# Stated goal:
Reproduce all of the material below, switching each "Locate an element" to "Find an element" and keeping everything else the same.
/---
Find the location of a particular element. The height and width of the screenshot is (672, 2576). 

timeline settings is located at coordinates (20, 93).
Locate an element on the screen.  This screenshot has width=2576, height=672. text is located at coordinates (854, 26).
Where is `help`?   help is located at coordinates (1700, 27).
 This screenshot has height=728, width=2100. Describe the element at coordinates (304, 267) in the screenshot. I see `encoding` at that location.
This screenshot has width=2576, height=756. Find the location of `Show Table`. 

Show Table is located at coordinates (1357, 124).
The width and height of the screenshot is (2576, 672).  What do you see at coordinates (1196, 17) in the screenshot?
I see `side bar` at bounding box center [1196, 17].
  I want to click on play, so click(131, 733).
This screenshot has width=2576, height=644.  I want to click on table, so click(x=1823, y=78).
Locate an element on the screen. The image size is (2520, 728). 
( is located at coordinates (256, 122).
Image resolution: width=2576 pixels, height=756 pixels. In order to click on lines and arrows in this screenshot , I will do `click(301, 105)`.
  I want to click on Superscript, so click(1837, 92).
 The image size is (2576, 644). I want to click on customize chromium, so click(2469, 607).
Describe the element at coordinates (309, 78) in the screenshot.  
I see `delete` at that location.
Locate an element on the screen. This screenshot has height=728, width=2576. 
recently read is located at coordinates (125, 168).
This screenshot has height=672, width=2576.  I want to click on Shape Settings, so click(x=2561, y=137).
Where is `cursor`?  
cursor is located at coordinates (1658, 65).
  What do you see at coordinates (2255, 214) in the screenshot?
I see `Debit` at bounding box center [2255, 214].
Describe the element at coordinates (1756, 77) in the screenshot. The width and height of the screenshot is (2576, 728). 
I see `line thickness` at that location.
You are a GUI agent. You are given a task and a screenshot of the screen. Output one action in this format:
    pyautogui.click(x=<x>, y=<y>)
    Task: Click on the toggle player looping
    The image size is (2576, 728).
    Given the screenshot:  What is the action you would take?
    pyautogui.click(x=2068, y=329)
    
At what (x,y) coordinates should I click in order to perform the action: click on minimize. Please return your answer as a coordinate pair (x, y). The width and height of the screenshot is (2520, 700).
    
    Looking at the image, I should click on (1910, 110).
\---
# Written response:
Find the location of a particular element. The height and width of the screenshot is (672, 2576). 

timeline settings is located at coordinates (20, 93).
Find an element on the screen.  This screenshot has width=2576, height=672. text is located at coordinates (854, 26).
Where is `help`?   help is located at coordinates (1700, 27).
 This screenshot has height=728, width=2100. Describe the element at coordinates (304, 267) in the screenshot. I see `encoding` at that location.
This screenshot has width=2576, height=756. Find the location of `Show Table`. 

Show Table is located at coordinates (1357, 124).
The width and height of the screenshot is (2576, 672).  What do you see at coordinates (1196, 17) in the screenshot?
I see `side bar` at bounding box center [1196, 17].
  I want to click on play, so click(131, 733).
This screenshot has width=2576, height=644.  I want to click on table, so click(x=1823, y=78).
Find an element on the screen. The image size is (2520, 728). 
( is located at coordinates (256, 122).
Image resolution: width=2576 pixels, height=756 pixels. In order to click on lines and arrows in this screenshot , I will do `click(301, 105)`.
  I want to click on Superscript, so click(1837, 92).
 The image size is (2576, 644). I want to click on customize chromium, so click(2469, 607).
Describe the element at coordinates (309, 78) in the screenshot.  
I see `delete` at that location.
Find an element on the screen. This screenshot has height=728, width=2576. 
recently read is located at coordinates (125, 168).
This screenshot has height=672, width=2576.  I want to click on Shape Settings, so click(x=2561, y=137).
Where is `cursor`?  
cursor is located at coordinates (1658, 65).
  What do you see at coordinates (2255, 214) in the screenshot?
I see `Debit` at bounding box center [2255, 214].
Describe the element at coordinates (1756, 77) in the screenshot. The width and height of the screenshot is (2576, 728). 
I see `line thickness` at that location.
You are a GUI agent. You are given a task and a screenshot of the screen. Output one action in this format:
    pyautogui.click(x=<x>, y=<y>)
    Task: Click on the toggle player looping
    The image size is (2576, 728).
    Given the screenshot:  What is the action you would take?
    pyautogui.click(x=2068, y=329)
    
At what (x,y) coordinates should I click in order to perform the action: click on minimize. Please return your answer as a coordinate pair (x, y). The width and height of the screenshot is (2520, 700).
    
    Looking at the image, I should click on (1910, 110).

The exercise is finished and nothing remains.